Kant e o cepticismo antigo

António Pedro Mesquita
Córdoba, 11 de marzo de 2011

A importância do cepticismo no sistema kantiano e a sua influência sobre a formação da filosofia crítica são bem conhecidas.

O próprio filósofo as assume expressamente quando declara, nos Prolegómenos a Toda a Metafísica Futura (1783): "Confesso francamente: foi a advertência de David Hume que, há muitos anos, interrompeu o meu sono dogmático e deu às minhas investigações no campo da filosofia especulativa uma orientação inteiramente diversa." (Prolegomena, Introdução, A 13, tradução de Artur Mourão, Lisboa, Edições 70, 1982).

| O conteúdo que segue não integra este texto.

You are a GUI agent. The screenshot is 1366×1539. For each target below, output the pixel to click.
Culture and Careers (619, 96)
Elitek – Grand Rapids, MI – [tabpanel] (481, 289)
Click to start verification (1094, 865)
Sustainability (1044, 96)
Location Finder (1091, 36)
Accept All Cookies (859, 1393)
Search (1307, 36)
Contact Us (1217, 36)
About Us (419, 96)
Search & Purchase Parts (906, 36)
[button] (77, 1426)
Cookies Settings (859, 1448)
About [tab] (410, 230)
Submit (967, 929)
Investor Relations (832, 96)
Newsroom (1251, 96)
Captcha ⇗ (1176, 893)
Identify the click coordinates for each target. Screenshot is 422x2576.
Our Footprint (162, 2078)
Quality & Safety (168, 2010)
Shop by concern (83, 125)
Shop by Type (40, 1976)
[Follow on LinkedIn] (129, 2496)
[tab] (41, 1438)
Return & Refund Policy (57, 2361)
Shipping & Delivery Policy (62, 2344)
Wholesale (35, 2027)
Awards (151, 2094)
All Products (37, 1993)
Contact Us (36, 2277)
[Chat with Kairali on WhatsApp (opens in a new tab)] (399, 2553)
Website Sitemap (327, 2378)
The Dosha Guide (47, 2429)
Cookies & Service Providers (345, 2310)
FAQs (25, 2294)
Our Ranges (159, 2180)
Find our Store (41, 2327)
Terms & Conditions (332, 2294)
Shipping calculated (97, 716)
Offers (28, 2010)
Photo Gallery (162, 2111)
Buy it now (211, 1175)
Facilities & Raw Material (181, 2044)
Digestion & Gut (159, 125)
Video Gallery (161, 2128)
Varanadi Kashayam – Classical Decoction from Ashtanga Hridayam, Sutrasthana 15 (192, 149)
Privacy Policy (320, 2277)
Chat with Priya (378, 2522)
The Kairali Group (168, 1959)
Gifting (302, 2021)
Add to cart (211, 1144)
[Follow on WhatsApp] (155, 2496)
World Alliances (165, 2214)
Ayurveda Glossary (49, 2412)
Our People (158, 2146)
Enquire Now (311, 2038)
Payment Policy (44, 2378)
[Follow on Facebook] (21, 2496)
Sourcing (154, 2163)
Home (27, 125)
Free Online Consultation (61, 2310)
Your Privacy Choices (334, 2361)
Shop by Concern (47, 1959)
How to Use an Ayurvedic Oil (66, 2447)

Também a presença do cepticismo antigo no pensamento de Kant, que ele aliás profundamente estudou e ensinou em sucessivos semestres nas suas aulas na Universidade de Königsberg, encontra-se de há muito amplamente reconhecida.

O papel exemplar da atitude céptica, muito em especial no magistério socrático e pirrónico, e, evidentemente, o dos desafios lançados pelos cépticos modernos às grandes "certezas" metafísicas da razão dogmática, maxime o princípio de causalidade, na constituição da filosofia kantiana são, assim, algo de larga e consensualmente aceite.

Já a filiação de conceitos, tópicos, perspectivas, esquemas de pensamento ou soluções particulares no cepticismo e, em particular, nas escolas cépticas antigas nos parece insuficientemente explorada, embora, como veremos, algum caminho tenha sido já efectuado nesta direcção.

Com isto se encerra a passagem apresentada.